■ About this exercise
Render the stretch of the listing from the line containing "Identify the location of rsi-tick-label: 0.00." through the line containing "(880, 387)." as a Markdown table with the columns No. and Line, one row per nonblank line. Omit the pictures.
Data under study: Begin
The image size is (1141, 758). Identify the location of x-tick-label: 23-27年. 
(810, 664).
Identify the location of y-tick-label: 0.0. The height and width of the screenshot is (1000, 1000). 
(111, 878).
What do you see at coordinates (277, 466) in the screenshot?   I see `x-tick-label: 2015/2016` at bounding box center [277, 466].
Data under study: End
Data under study: Begin
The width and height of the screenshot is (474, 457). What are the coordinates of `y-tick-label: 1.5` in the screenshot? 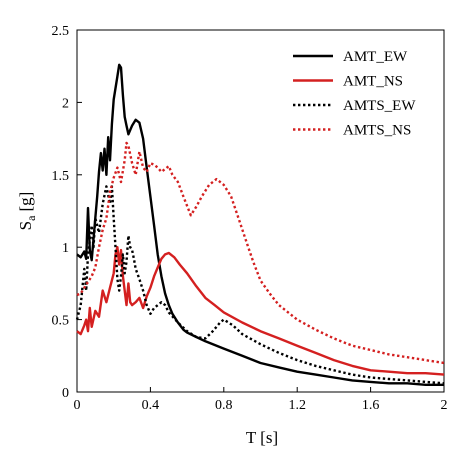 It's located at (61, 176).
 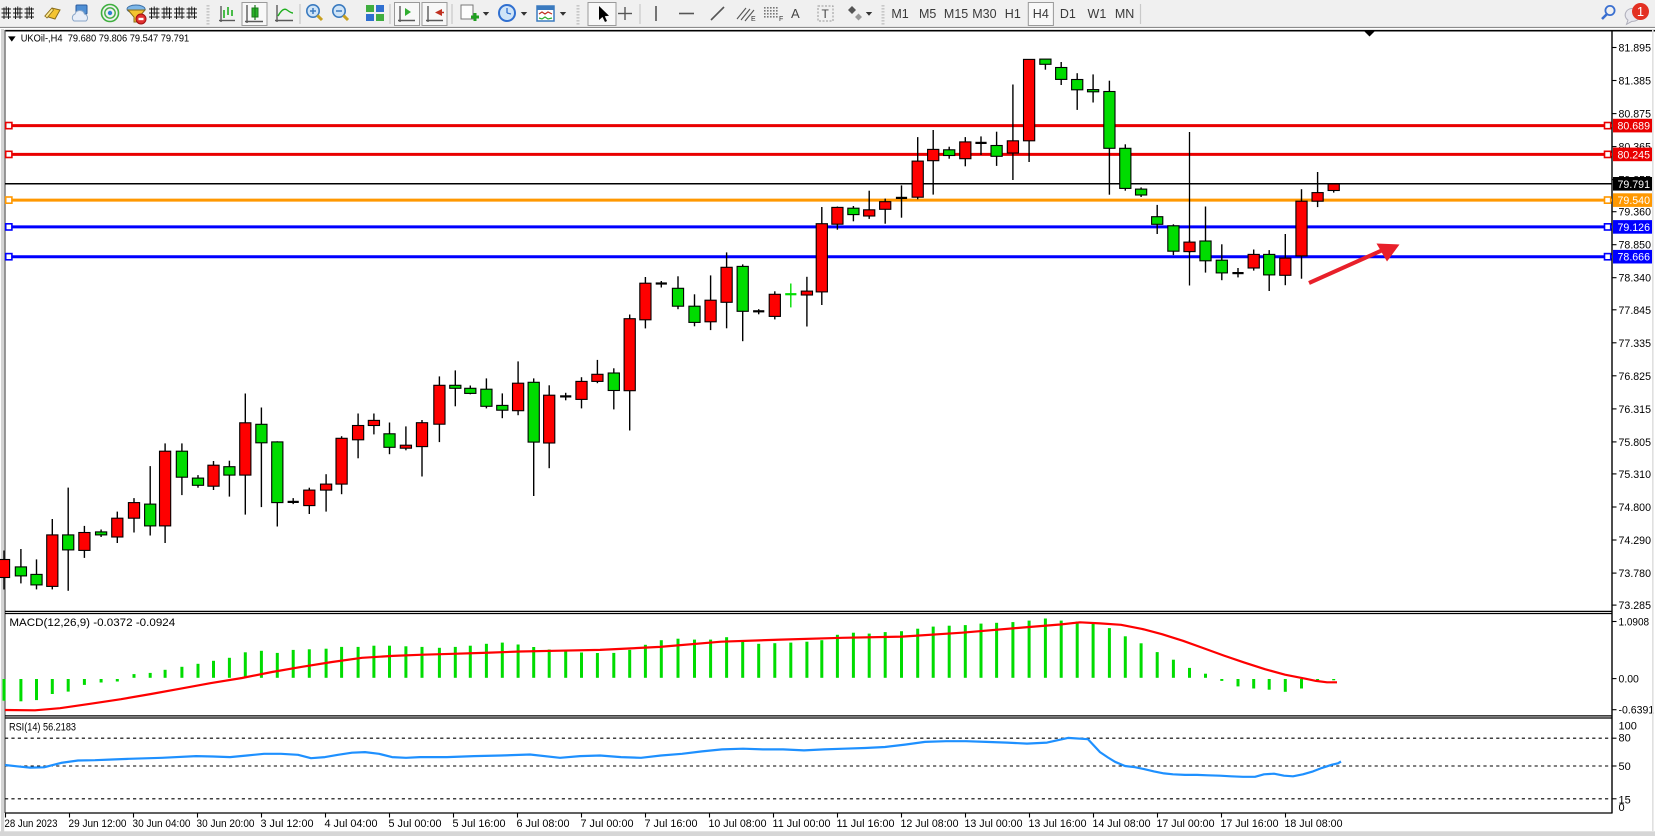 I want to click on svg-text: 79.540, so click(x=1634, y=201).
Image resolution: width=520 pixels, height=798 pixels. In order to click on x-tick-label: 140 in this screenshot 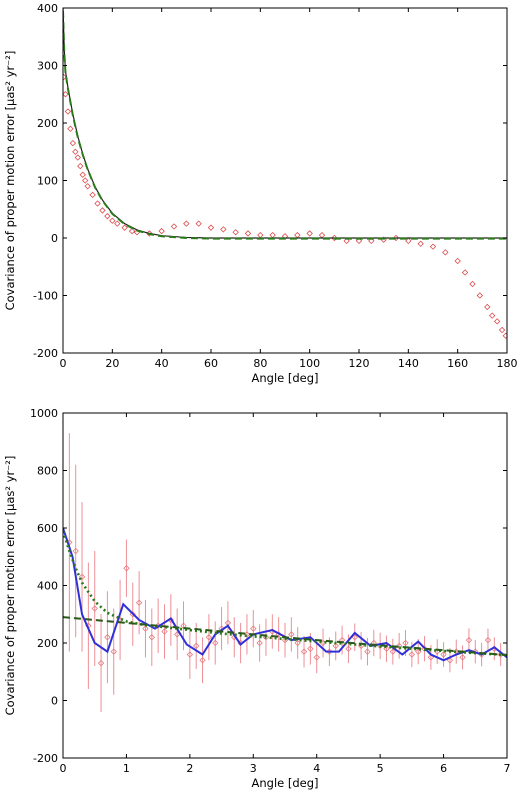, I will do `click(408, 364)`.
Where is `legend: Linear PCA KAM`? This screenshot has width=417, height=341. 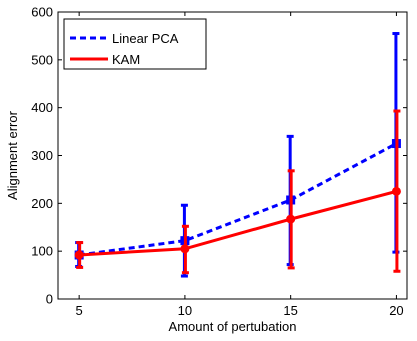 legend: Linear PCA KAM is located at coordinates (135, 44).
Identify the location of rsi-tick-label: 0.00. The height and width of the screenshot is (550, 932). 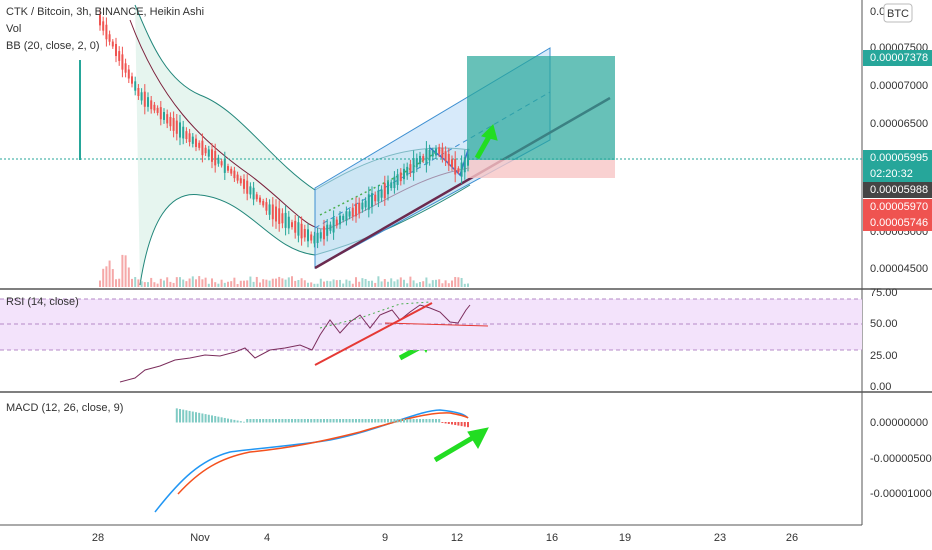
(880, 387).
Data under study: End
Data under study: Begin
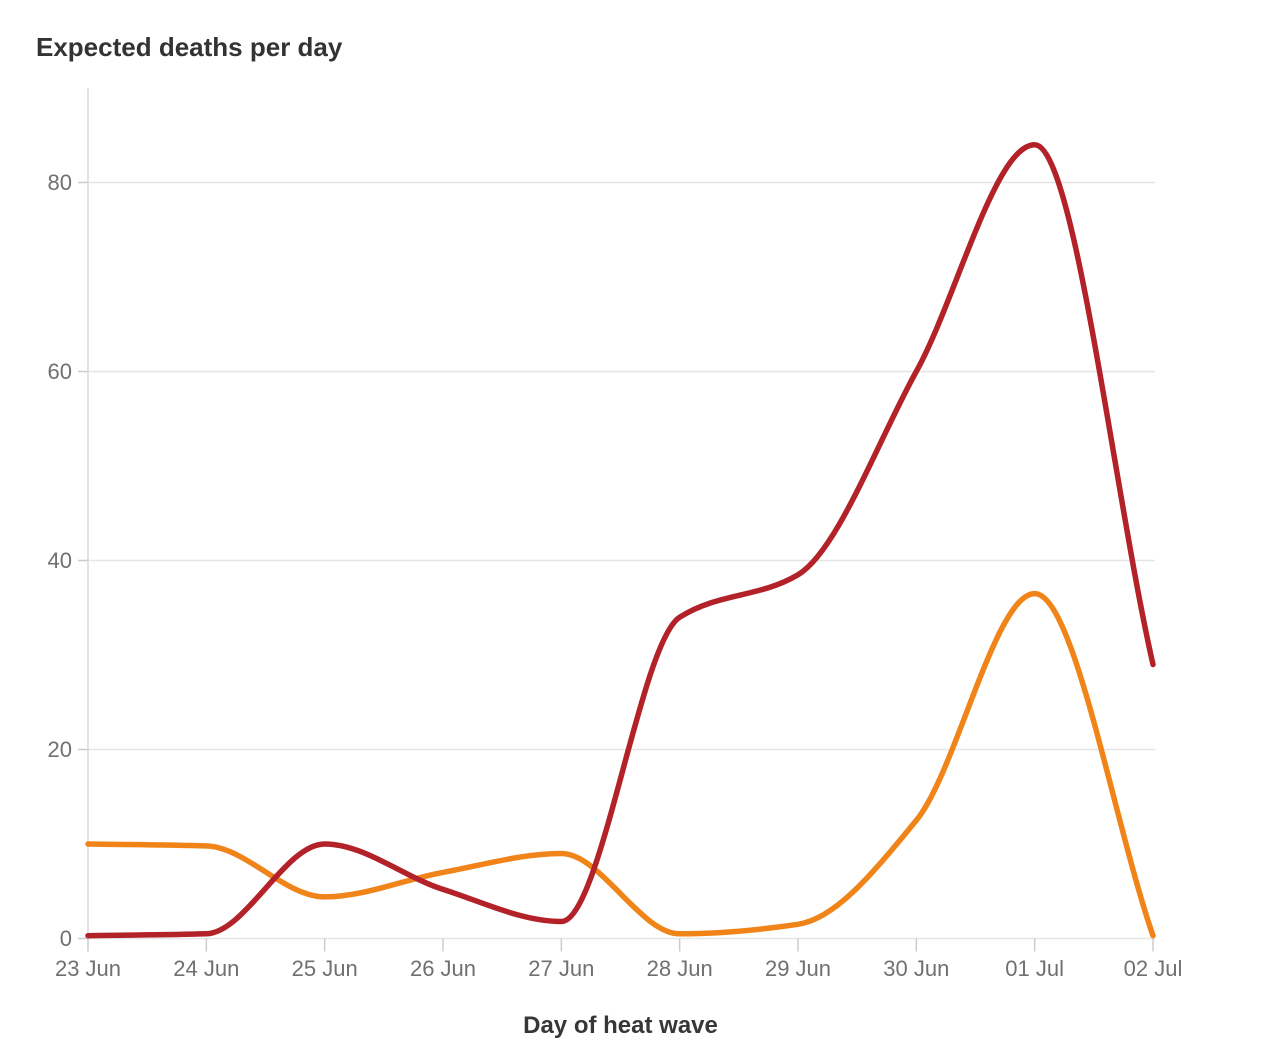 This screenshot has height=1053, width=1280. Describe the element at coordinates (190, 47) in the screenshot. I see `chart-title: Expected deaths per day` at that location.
Data under study: End
■ Exercise result
| No. | Line |
|---|---|
| 1 | Identify the location of rsi-tick-label: 0.00. The height and width of the screenshot is (550, 932).  |
| 2 | (880, 387). |